───── Records for this task

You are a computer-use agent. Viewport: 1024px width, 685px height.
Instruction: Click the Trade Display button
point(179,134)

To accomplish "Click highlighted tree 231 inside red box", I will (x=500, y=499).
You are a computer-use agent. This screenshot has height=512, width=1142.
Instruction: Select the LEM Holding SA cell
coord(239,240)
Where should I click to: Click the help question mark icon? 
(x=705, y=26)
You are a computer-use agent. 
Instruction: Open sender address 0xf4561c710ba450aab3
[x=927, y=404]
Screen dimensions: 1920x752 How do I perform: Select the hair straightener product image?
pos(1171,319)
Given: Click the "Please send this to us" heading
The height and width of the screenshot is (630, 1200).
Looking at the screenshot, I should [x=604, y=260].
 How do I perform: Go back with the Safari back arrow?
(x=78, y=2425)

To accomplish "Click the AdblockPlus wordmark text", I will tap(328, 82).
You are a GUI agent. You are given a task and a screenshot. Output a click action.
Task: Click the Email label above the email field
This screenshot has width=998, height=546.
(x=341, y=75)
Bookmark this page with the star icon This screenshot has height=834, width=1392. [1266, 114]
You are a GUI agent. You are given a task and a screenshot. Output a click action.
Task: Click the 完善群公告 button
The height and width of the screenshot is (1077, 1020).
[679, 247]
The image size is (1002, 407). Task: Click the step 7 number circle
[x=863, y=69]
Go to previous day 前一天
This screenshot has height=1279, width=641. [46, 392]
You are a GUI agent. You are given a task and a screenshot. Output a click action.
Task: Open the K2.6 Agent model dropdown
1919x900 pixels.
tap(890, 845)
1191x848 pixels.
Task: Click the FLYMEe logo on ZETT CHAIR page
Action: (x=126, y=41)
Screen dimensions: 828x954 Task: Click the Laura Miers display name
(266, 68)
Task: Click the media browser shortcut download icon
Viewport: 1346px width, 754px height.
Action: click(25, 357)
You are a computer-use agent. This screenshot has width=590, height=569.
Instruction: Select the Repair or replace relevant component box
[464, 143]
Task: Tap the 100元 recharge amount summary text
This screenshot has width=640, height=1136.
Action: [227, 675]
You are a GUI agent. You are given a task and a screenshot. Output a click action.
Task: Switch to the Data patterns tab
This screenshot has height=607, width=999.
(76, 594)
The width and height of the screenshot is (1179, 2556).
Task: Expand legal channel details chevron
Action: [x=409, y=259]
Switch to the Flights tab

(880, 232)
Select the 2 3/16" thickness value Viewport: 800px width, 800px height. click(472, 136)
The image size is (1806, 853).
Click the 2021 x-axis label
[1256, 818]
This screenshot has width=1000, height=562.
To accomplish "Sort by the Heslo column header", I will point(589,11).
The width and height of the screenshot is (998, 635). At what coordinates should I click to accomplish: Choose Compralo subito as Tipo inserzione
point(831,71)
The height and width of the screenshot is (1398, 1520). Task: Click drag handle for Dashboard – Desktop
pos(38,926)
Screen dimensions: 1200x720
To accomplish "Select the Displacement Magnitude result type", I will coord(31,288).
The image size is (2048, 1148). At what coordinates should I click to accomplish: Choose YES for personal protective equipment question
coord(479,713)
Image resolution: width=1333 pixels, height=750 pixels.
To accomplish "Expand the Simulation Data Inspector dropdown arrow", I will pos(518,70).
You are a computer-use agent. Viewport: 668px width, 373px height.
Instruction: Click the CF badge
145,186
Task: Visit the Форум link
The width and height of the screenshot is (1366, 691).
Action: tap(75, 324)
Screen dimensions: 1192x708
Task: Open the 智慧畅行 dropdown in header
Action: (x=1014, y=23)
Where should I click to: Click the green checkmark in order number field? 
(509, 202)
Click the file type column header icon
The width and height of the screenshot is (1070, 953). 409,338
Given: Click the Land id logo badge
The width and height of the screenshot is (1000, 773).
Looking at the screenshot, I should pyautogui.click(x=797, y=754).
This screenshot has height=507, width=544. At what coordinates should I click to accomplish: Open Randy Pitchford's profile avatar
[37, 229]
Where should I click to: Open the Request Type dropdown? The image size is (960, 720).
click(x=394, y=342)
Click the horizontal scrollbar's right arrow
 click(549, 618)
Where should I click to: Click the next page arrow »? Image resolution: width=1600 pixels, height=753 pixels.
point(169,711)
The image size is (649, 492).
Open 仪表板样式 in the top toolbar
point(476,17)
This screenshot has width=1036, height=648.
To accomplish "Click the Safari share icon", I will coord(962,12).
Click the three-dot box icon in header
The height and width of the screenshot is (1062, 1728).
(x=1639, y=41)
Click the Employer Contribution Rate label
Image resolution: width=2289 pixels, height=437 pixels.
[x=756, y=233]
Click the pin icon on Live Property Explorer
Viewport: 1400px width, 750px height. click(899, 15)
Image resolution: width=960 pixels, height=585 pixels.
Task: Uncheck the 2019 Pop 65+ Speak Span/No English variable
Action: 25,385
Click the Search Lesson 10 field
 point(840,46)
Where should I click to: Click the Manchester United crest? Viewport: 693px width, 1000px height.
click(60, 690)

──────────

Reproduce the material above in full, word for word.

You are a computer-use agent. Viewport: 1024px width, 685px height.
Instruction: Click the Trade Display button
point(179,134)

To accomplish "Click highlighted tree 231 inside red box", I will (x=500, y=499).
You are a computer-use agent. This screenshot has height=512, width=1142.
Instruction: Select the LEM Holding SA cell
coord(239,240)
Where should I click to: Click the help question mark icon? 
(x=705, y=26)
You are a computer-use agent. 
Instruction: Open sender address 0xf4561c710ba450aab3
[x=927, y=404]
Screen dimensions: 1920x752 How do I perform: Select the hair straightener product image?
pos(1171,319)
Given: Click the "Please send this to us" heading
The height and width of the screenshot is (630, 1200).
Looking at the screenshot, I should [x=604, y=260].
 How do I perform: Go back with the Safari back arrow?
(x=78, y=2425)

To accomplish "Click the AdblockPlus wordmark text", I will tap(328, 82).
You are a GUI agent. You are given a task and a screenshot. Output a click action.
Task: Click the Email label above the email field
This screenshot has width=998, height=546.
(x=341, y=75)
Bookmark this page with the star icon This screenshot has height=834, width=1392. [1266, 114]
You are a GUI agent. You are given a task and a screenshot. Output a click action.
Task: Click the 完善群公告 button
The height and width of the screenshot is (1077, 1020).
[679, 247]
The image size is (1002, 407). Task: Click the step 7 number circle
[x=863, y=69]
Go to previous day 前一天
This screenshot has height=1279, width=641. [46, 392]
You are a GUI agent. You are given a task and a screenshot. Output a click action.
Task: Open the K2.6 Agent model dropdown
1919x900 pixels.
tap(890, 845)
1191x848 pixels.
Task: Click the FLYMEe logo on ZETT CHAIR page
Action: (x=126, y=41)
Screen dimensions: 828x954 Task: Click the Laura Miers display name
(266, 68)
Task: Click the media browser shortcut download icon
Viewport: 1346px width, 754px height.
Action: click(25, 357)
You are a computer-use agent. This screenshot has width=590, height=569.
Instruction: Select the Repair or replace relevant component box
[464, 143]
Task: Tap the 100元 recharge amount summary text
This screenshot has width=640, height=1136.
Action: [227, 675]
You are a GUI agent. You are given a task and a screenshot. Output a click action.
Task: Switch to the Data patterns tab
This screenshot has height=607, width=999.
(76, 594)
The width and height of the screenshot is (1179, 2556).
Task: Expand legal channel details chevron
Action: [x=409, y=259]
Switch to the Flights tab

(880, 232)
Select the 2 3/16" thickness value Viewport: 800px width, 800px height. click(472, 136)
The image size is (1806, 853).
Click the 2021 x-axis label
[1256, 818]
This screenshot has width=1000, height=562.
To accomplish "Sort by the Heslo column header", I will point(589,11).
The width and height of the screenshot is (998, 635). At what coordinates should I click to accomplish: Choose Compralo subito as Tipo inserzione
point(831,71)
The height and width of the screenshot is (1398, 1520). Task: Click drag handle for Dashboard – Desktop
pos(38,926)
Screen dimensions: 1200x720
To accomplish "Select the Displacement Magnitude result type", I will coord(31,288).
The image size is (2048, 1148). At what coordinates should I click to accomplish: Choose YES for personal protective equipment question
coord(479,713)
Image resolution: width=1333 pixels, height=750 pixels.
To accomplish "Expand the Simulation Data Inspector dropdown arrow", I will pos(518,70).
You are a computer-use agent. Viewport: 668px width, 373px height.
Instruction: Click the CF badge
145,186
Task: Visit the Форум link
The width and height of the screenshot is (1366, 691).
Action: tap(75, 324)
Screen dimensions: 1192x708
Task: Open the 智慧畅行 dropdown in header
Action: (x=1014, y=23)
Where should I click to: Click the green checkmark in order number field? 
(509, 202)
Click the file type column header icon
The width and height of the screenshot is (1070, 953). 409,338
Given: Click the Land id logo badge
The width and height of the screenshot is (1000, 773).
Looking at the screenshot, I should pyautogui.click(x=797, y=754).
This screenshot has height=507, width=544. At what coordinates should I click to accomplish: Open Randy Pitchford's profile avatar
[37, 229]
Where should I click to: Open the Request Type dropdown? The image size is (960, 720).
click(x=394, y=342)
Click the horizontal scrollbar's right arrow
 click(549, 618)
Where should I click to: Click the next page arrow »? Image resolution: width=1600 pixels, height=753 pixels.
point(169,711)
The image size is (649, 492).
Open 仪表板样式 in the top toolbar
point(476,17)
This screenshot has width=1036, height=648.
To accomplish "Click the Safari share icon", I will coord(962,12).
Click the three-dot box icon in header
The height and width of the screenshot is (1062, 1728).
(x=1639, y=41)
Click the Employer Contribution Rate label
Image resolution: width=2289 pixels, height=437 pixels.
[x=756, y=233]
Click the pin icon on Live Property Explorer
Viewport: 1400px width, 750px height. click(899, 15)
Image resolution: width=960 pixels, height=585 pixels.
Task: Uncheck the 2019 Pop 65+ Speak Span/No English variable
Action: 25,385
Click the Search Lesson 10 field
 point(840,46)
Where should I click to: Click the Manchester United crest? Viewport: 693px width, 1000px height.
click(60, 690)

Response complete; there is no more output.